指示 A: 本文のうち「会社に着くと、すぐに課長のデスクに向かう。」から「上期の進捗や現状の確認することが主な目的だ。」までを、「上期の進捗や現状の確認することが主な目的だ。」の部分も含めて一字も変えずに書き写してください。

本文:
-*-*-

母に娘をみてもらう際、ちょっとでも負担を減らしたいと考えて続けているささやかな工夫だ。
「こっちのことは気にしないで仕事終わらせてきて大丈夫だよ。」
こう言ってくれる母の言葉がありがたかった。




私の周りのワーママは実家の両親が近くに住んでいるという家庭が多いように思える。
私の周りのワーママは子どもの体調不良などの時には、自分か夫の親に見てもらう人が多数だ。
中には私のように遠い中、来てくれる場合もあると聞く。
共働きの場合、やはり自分の親や夫の親などのサポートに頼ることが多い。
子どもが感染症などにかかった場合、長引く休む必要がある。
夫婦だけで子どもの休みに対応するにはやはり限界を感じる。
病児保育もあるが、私が調べたところでは、場所、預ける際の手続き、混雑を考えると利用しにくいことがわかった。
自分や夫の親などの頼れるサポートがあることは仕事を続けていく上ではかなりの助けになる。
当然、私も夫婦で交代で休んで乗り切ることもある。
そういう場合は、事前に夫やまわりとのスケジュール調整や確認が重要になってくる。




会社に着くと、すぐに課長のデスクに向かう。
急遽、休みをもらったことの謝罪と感謝を伝えつつ、また明日休みをもらうことを伝える。
「申し訳ありませんが、明日もお休みをいただきたく思います。」
・・・こういう時は、本当に気まずい。
課長は、こちらに顔を向けないまま、承諾の返事をした。
気が重いまま、溜まっている仕事にすぐさまとりかかる。
課長の反応も気になっているけれど、実は、以前より少し肩の荷が軽い。
それは、やっと決心したことを課長に伝えることができたからだった。




ボーナスが出る少し前にいつも面談がある。
上期の進捗や現状の確認することが主な目的だ。
事務である私の場合は、売り上げの数字や成功させなければいけないプロジェクトなどはない。
事務チームリーダーである私は、チームメンバーのとりまとめなどリーダーとしての役割についての確認がメインだ。
今回の面談では、その「事務リーダーの件」について課長に私の考えを伝えようと心に決めたのだ。
「実は、事務リーダーを外れたいと考えています。」
私は、面談が始まると、すぐにこう切り出した。
決心していたことなので迷いはなかった。
理由は・・・、おわかりだと思うが、事務リーダーとしての役割に限界を感じたからだ。
課長が求めているリーダーとしての役割はおそらく果たせていないだろう。

-*-*-

提供された行:
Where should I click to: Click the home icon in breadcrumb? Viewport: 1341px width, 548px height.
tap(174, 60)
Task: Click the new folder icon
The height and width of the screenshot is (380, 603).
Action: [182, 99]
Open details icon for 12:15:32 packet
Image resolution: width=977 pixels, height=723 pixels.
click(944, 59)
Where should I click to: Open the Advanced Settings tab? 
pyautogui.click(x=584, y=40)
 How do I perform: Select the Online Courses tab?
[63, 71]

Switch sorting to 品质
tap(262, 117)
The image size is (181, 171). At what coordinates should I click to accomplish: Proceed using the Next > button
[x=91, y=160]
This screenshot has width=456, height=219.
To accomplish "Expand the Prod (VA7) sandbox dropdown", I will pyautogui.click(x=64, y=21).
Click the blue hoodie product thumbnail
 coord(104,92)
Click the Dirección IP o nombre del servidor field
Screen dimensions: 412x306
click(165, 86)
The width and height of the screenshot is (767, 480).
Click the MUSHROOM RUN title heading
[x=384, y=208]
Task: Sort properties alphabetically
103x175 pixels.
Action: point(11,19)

-*-*-

指示 B: 上の行のうち、「height」という語を含む行の数を答えよ。答えは数字のみとする。

回答 A:
会社に着くと、すぐに課長のデスクに向かう。
急遽、休みをもらったことの謝罪と感謝を伝えつつ、また明日休みをもらうことを伝える。
「申し訳ありませんが、明日もお休みをいただきたく思います。」
・・・こういう時は、本当に気まずい。
課長は、こちらに顔を向けないまま、承諾の返事をした。
気が重いまま、溜まっている仕事にすぐさまとりかかる。
課長の反応も気になっているけれど、実は、以前より少し肩の荷が軽い。
それは、やっと決心したことを課長に伝えることができたからだった。




ボーナスが出る少し前にいつも面談がある。
上期の進捗や現状の確認することが主な目的だ。

回答 B: 5